事案
電磁的公正証書原本不実記録・同供用被疑事実に関して、「差し押さえるべき物」を「組織的犯行であることを明らかにするための磁気記録テープ、光磁気ディスク、フロッピーディスク、パソコン一式」等とした捜索差押許可状が発付され、これ基づきフロッピーディスク108枚が差し押さえられた。差し押さえる際、フロッピー内を確認することなく差し押さえられたため、被疑事実との関連性のない物件まで包括的に差し押さえた点につき違法な捜査活動であるとして争われた。
判旨(最高裁平成10年判決)
令状により差し押さえようとするパソコン、フロッピーディスク等の中に被疑事実に関する情報が記録されている蓋然性が認められる場合において、そのような事情が実際に記録されているかをその場で確認していたのでは記録された情報を損壊される危険があるときは、内容を確認することなしに右パソコン、フロッピーディスク等を差し押さえることが許されるものと解される
コメント
捜索差押えの場面において、対象物件は被疑事実と関連性のあるものでなければなりません。関連性のない物件まで差押えることができるとすれば、令状が一般令状化し、プライバシー侵害の危険を生じさせてしまうからです。

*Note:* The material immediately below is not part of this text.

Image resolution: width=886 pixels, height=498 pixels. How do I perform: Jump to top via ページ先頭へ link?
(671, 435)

もっとも、関連性の有無については必ずしも捜索差押えの現場で明らかになるとは言えません。本件のようなフロッピーディスクに記録された情報は、内容を確認する必要があり、多量にある場合はその場で一つ一つ確認できないからです。また、本件の場合はフロッピーディスクを開くと同時に記録された内容を瞬時に消去させるソフトが用いられているとの情報もあり、証拠が損壊される危険性もあったとされています。これらのことからすれば、現場の捜査官ではなく、科捜研などのような専門的知見を有する者によって内容を確認する必要性があったといえるでしょう。
このように差押えの現場で内容を確認できないような場合は、被疑事実に関する情報が記録されている蓋然性が認められる限り、包括的な差押えも許容されます。